In number theory, one of the arithmetic functions that has been extensively studied over many years is the divisor function d(n) which is the number of positive divisors of n. The behaviour of d(n) is rather erratic as n increases, as can be seen from the examples:

d(151199) = 4

d(151200) = 144

d(151201) = 2

As a consequence of this erratic growth of d(n), mathematicians have studied the average value of d(m), over the values m = 1, 2, ... n, in mathematical notation:

{\frac {1}{n}}\sum _{i\leq n}d(i)

.

Finding a closed form for the value of this expression seems to be beyond the techniques available so far, but it is possible to find approximations, and the first step in this direction is

{\frac {1}{n}}\sum _{i\leq n}d(i)\approx \log(n)

,

which may be written as

\sum _{i\leq n}d(i)\approx n\log(n)

.

Dirichlet proved that

\sum _{i\leq n}d(i)=n\log(n)+(2\gamma -1)n+O({\sqrt {n}}),

where $\gamma$ is the Euler-Mascheroni constant.

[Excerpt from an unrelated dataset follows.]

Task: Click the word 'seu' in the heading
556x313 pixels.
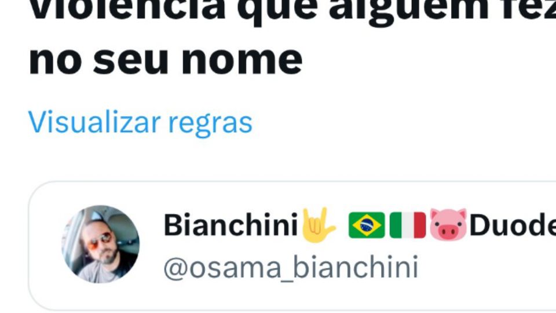Action: (130, 60)
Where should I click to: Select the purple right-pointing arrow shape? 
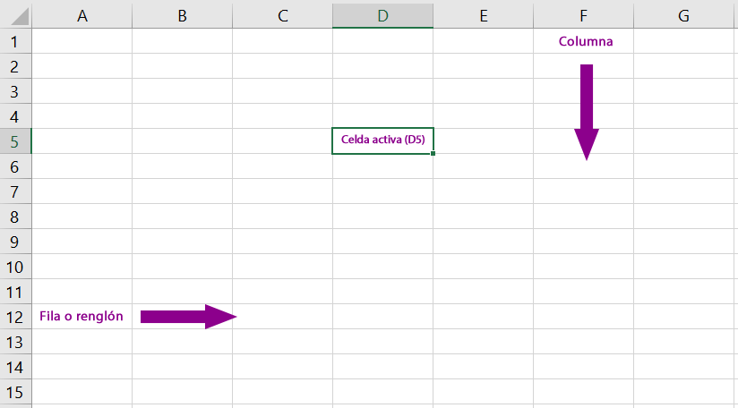tap(188, 317)
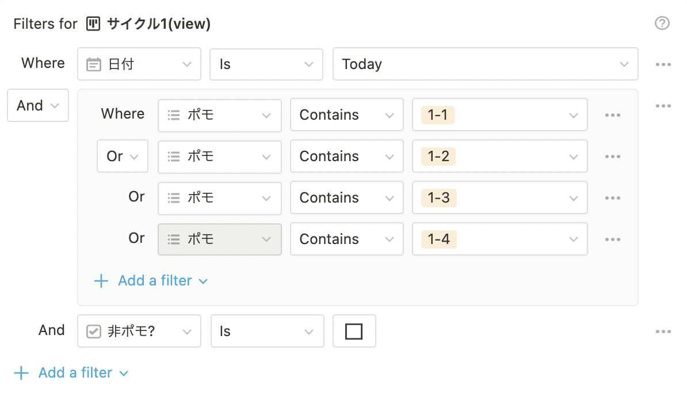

The proof of this result is quite elementary, and may be found in many textbooks on number theory.

The Dirichlet divisor problem is the problem of improving the term $O({\sqrt {n}}),$ which is known as the 'error term'.

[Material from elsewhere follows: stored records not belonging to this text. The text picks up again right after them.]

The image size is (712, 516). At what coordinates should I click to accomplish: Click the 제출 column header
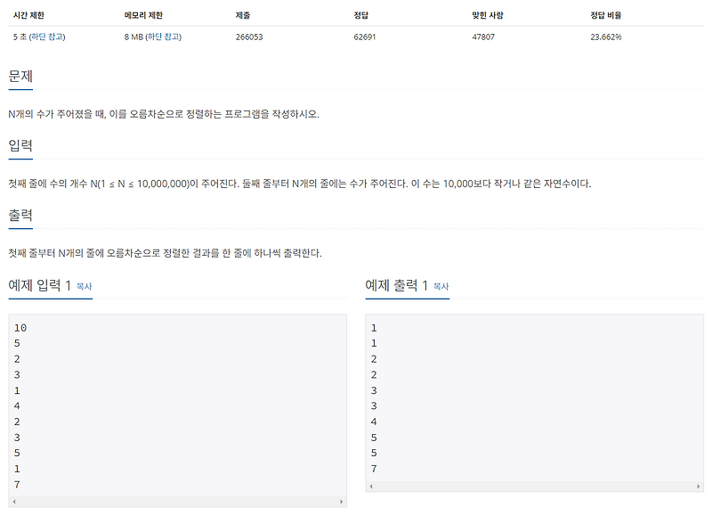[241, 13]
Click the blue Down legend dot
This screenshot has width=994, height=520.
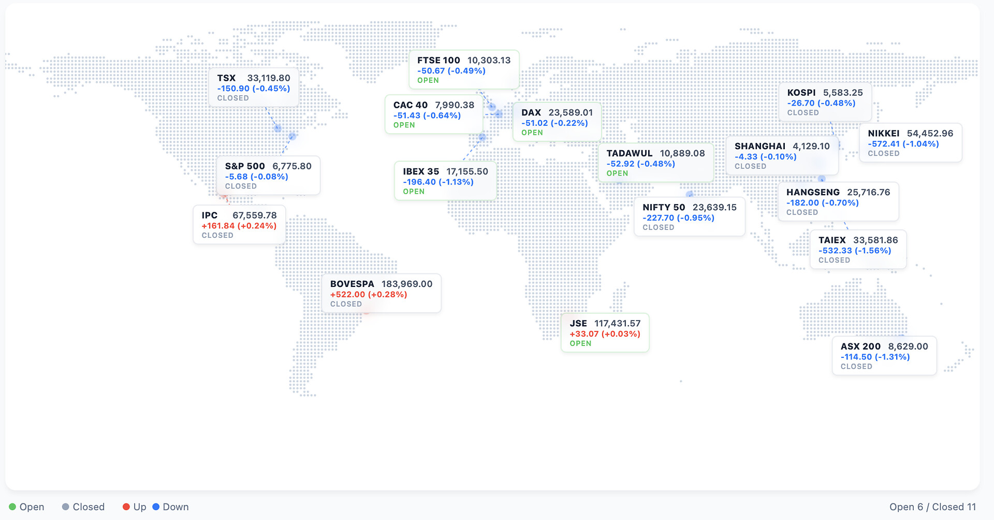[x=156, y=507]
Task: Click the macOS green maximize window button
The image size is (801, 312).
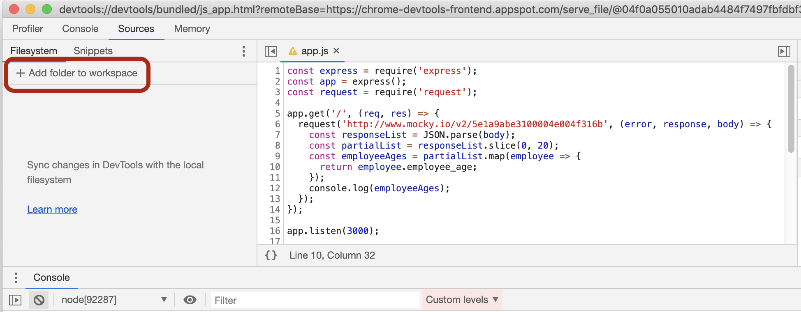Action: [47, 9]
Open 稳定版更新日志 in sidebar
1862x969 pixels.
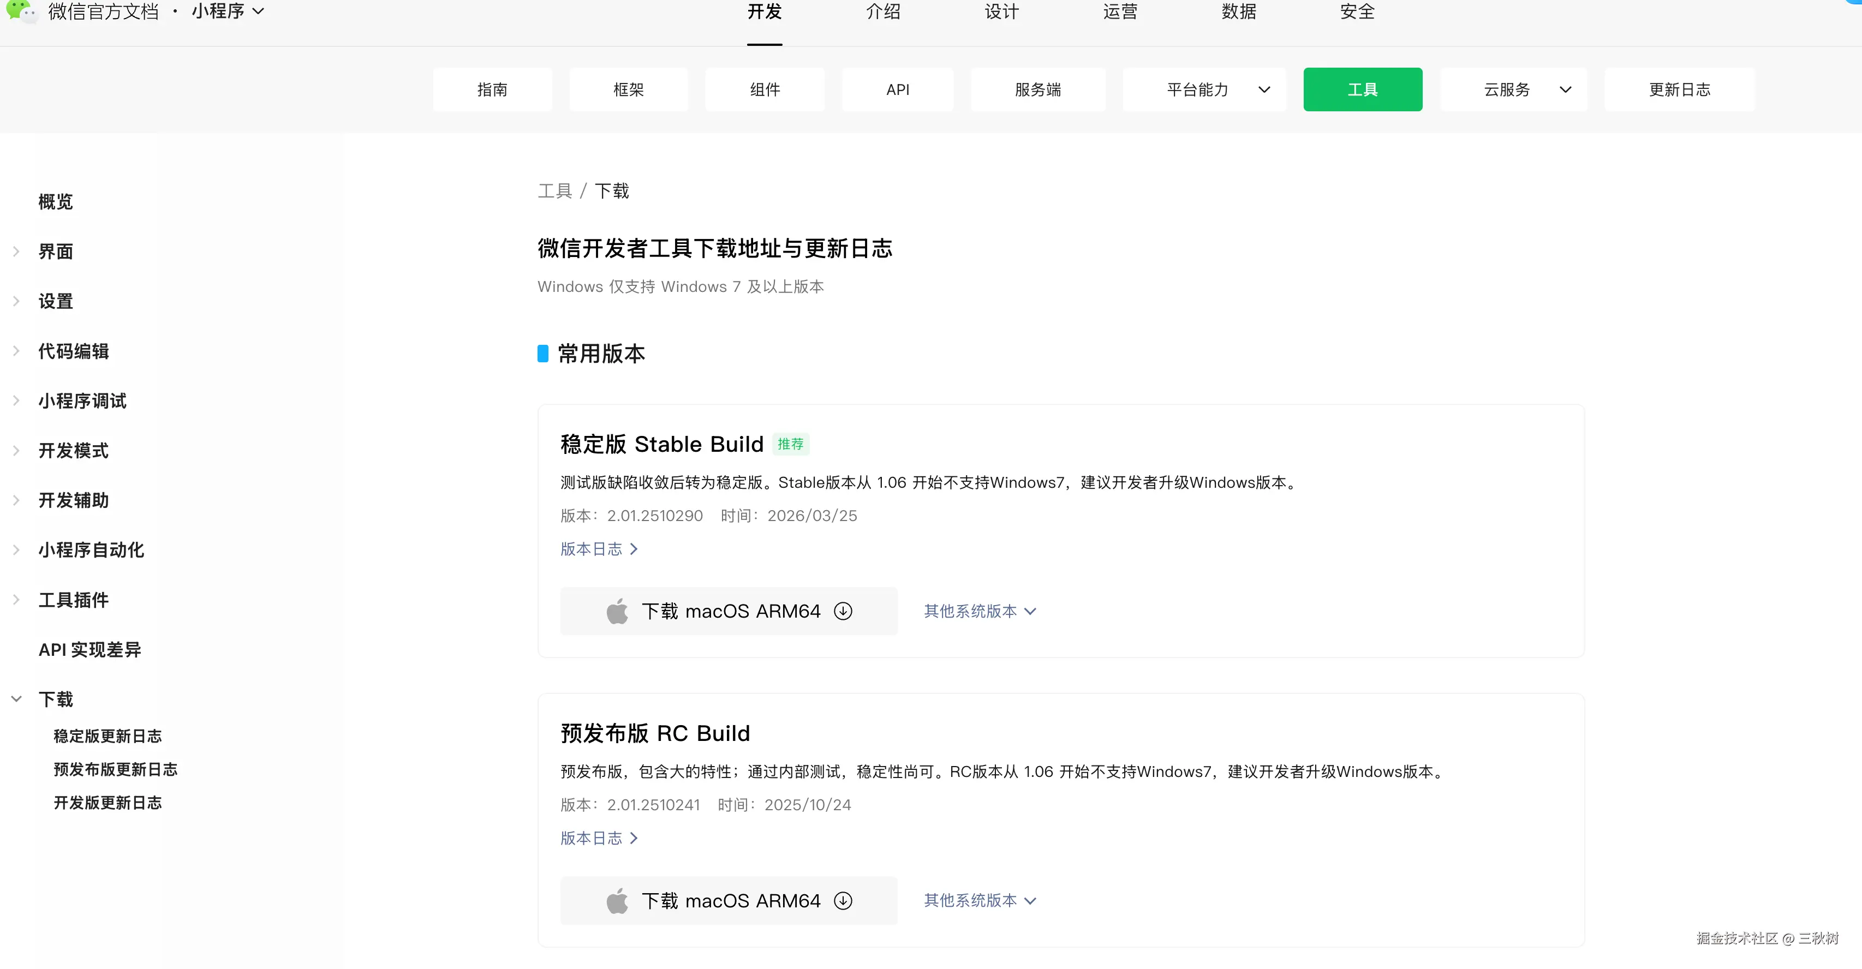pyautogui.click(x=107, y=736)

The progress towards finding better and better expressions for the error term maybe summed up as follows:

In 1903, Voronoi proved that the error term can be improved to $O(x^{1/3}\log x).$
In the opposite direction, Hardy and Landau showed that the error term can not be taken to be $O(x^{1/4}).$
In 1922, van der Corput improved the error term to $O(x^{33/100}).$
In 1969, Kolesnik showed that the error term can be taken to be $O(x^{(12/37)+\epsilon }),$ for any $\epsilon \ >0.$
In 1988, Iwaniec and Mozzochi proved that if $\Theta$ is the infimum of the values of $\theta$ for which $\sum _{i\leq n}d(i)=n\log(n)+(2\gamma -1)n+O(n^{\theta }),$ then $\Theta \leq 7/22.$